Light curve of DDE 39 from 2011 to 2021

The light curve of DDE 39 between 2011 Oct 27 and 2021 Jan 16 is presented in Figure 1, which includes data from the BAA Variable Star Section (VSS) and American Association of Variable Star Observers (AAVSO) databases; Panoramic Survey Telescope and Rapid Response System (Pan-STARRS, located at Haleakalā Observatory, Hawaii, USA); the Zwicky Transient Facility (ZTF; a wide-field sky astronomical survey at the Palomar Observatory, USA) and the All-Sky Automated Survey for Supernovae (ASAS-SN) project. The ASAS-SN V-band data mean magnitude was 17.15 (± 0.03) in quiescence; ZTF mean data were 19.18g and 18.80r.

Figure 1. Light curve of DDE 39 between 2011 Oct 27 and 2021 Jan 16.

Two bright outbursts are evident: one reaching magnitude 15.3 in early 2018 January, and the one during 2020 December discussed in the present paper. There is also evidence of two fainter outbursts: one in 2012 January, reaching magnitude 16.3 in Pan-STARRS y-band data (IR), and another to magnitude 16.0 in ZTF data during 2020 October. We note that both these outbursts, although apparently not as bright, were not well defined due to sparse coverage, so their maxima might have been missed. It is possible that other outbursts have also been missed.

Given the relatively sparse coverage, it is possible that other outbursts have been missed. Further monitoring of this object is hence encouraged.


The 2020 December outburst

Profile & duration of the outburst

The overall light curve of the outburst is shown in Figure 2. DDE 39 was detected in outburst by one of the authors (JS) on 2020 Dec 29.823 and reported to various e-mail lists.5 This was close to the start of the outburst, as ZTF had the object at 18.323r and 19.385g only 1.6 days before the detection. The object was at its brightest on detection night (2459213) at 15.1C and superhumps (discussed later) were detected, confirming this was a superoutburst of an SU UMa system.
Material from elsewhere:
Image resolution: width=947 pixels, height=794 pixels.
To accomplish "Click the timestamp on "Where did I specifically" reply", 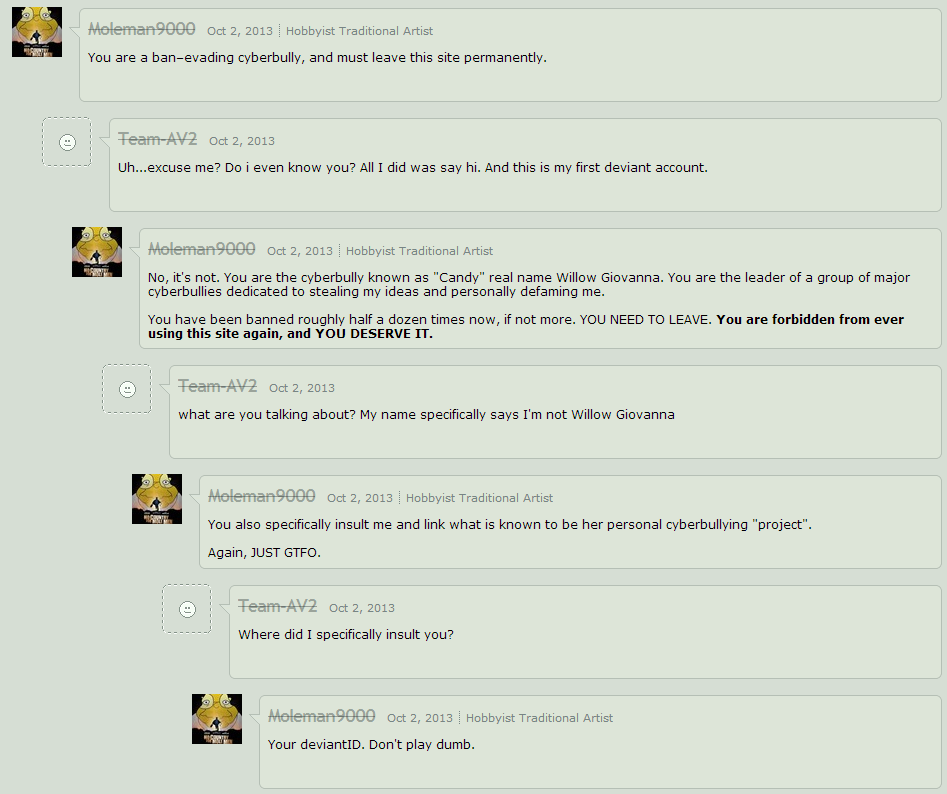I will click(x=362, y=608).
The outburst light curve was typical of many dwarf-nova superoutbursts, with an eight-day plateau phase during which there was a gradual fade; this was followed by a rapid decline towards quiescence. By JD 2459224, the star was at magnitude 19.4. Thus, the superoutburst lasted about 11 days and had an amplitude of ~ 4 magnitudes above the mean ZTF g quiescence brightness.

Figure 2. Light curve of the 2020 December outburst of DDE 39 (data from same sources as Figure 1).
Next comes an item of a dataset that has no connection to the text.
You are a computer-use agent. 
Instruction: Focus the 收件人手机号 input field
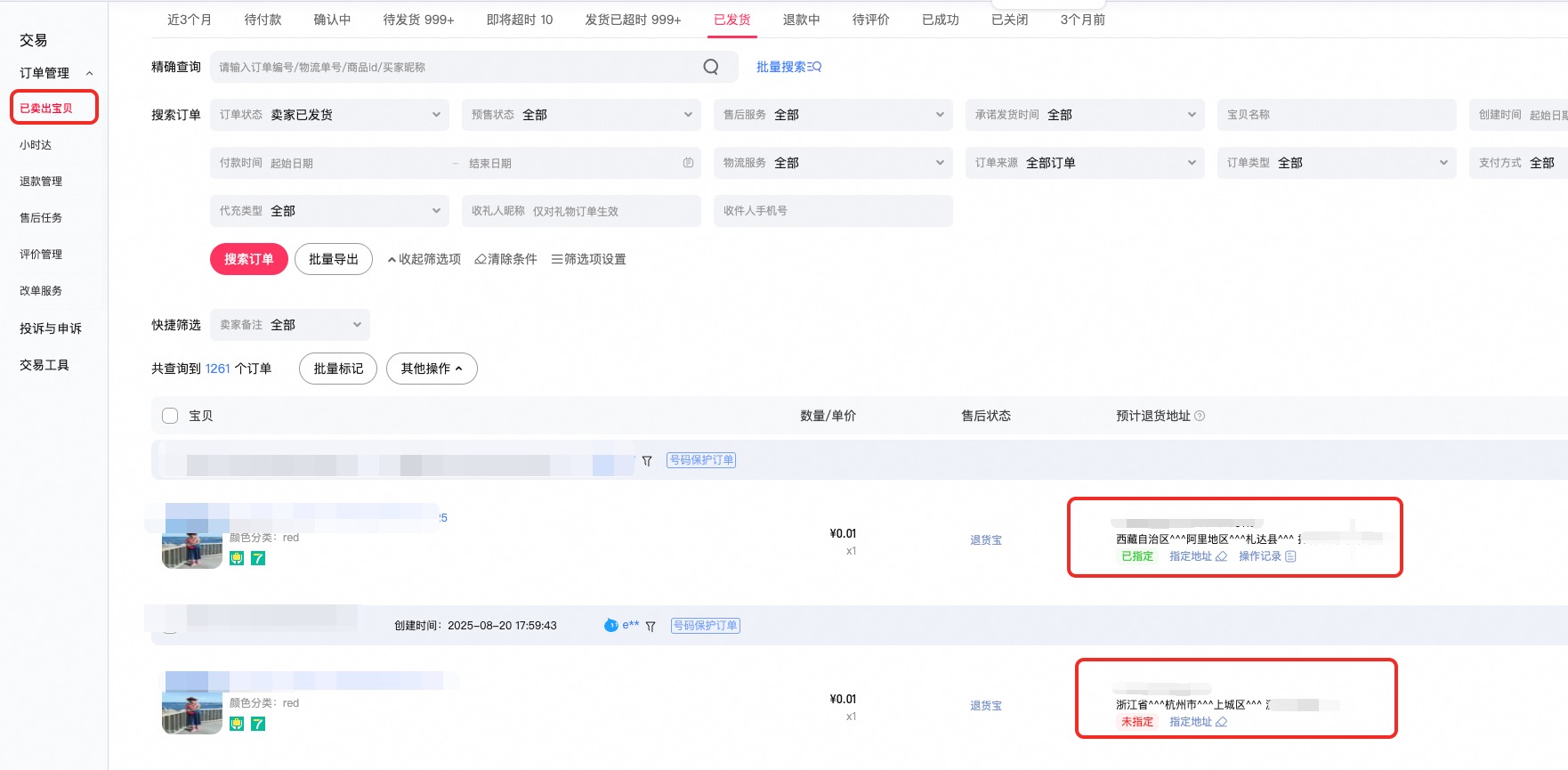(x=833, y=211)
The 2018 January outburst lasted about 15 days, reaching magnitude 15.3, and was probably a superoutburst although no time-series photometry was conducted to confirm this.


Photometry & analysis

Approximately 74 hours of unfiltered photometry was obtained during the outburst using the instrumentation shown in Table 1 and according to the observation log in Table 2. Images were dark-subtracted and flat-fielded prior to being measured using differential aperture photometry, against AAVSO sequence X22572ATS. Given that the observers used different comparison stars and instrumentation, including CCD cameras with distinct spectral responses, small systematic variations are likely to exist between observers. However, since the main aim of our research was to look for time-dependent phenomena, we do not consider this to be a significant disadvantage. Heliocentric corrections were applied to all data.
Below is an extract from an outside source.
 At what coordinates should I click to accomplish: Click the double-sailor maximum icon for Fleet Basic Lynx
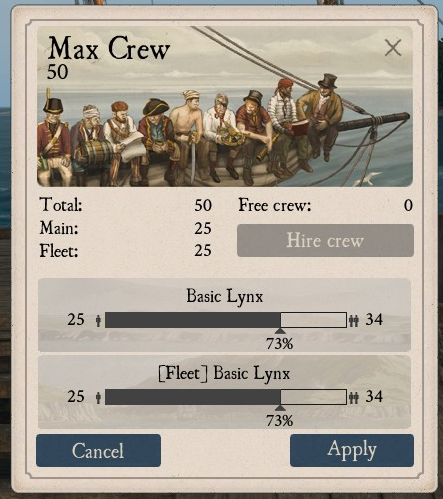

Expanded plots of the time-resolved photometry are shown in Figure 3.


Measurement of the superhump period

As noted above, superhumps were detected on the first night of observations (JD 2459213) with a peak-to-peak amplitude of 0.4 magnitudes. Superhumps were present over the following five nights, although the amplitude was much smaller on the last night of time-resolved photometry, being 0.2mag on JD 2459218. On subsequent nights, the system was too faint for reliable time-resolved photometry.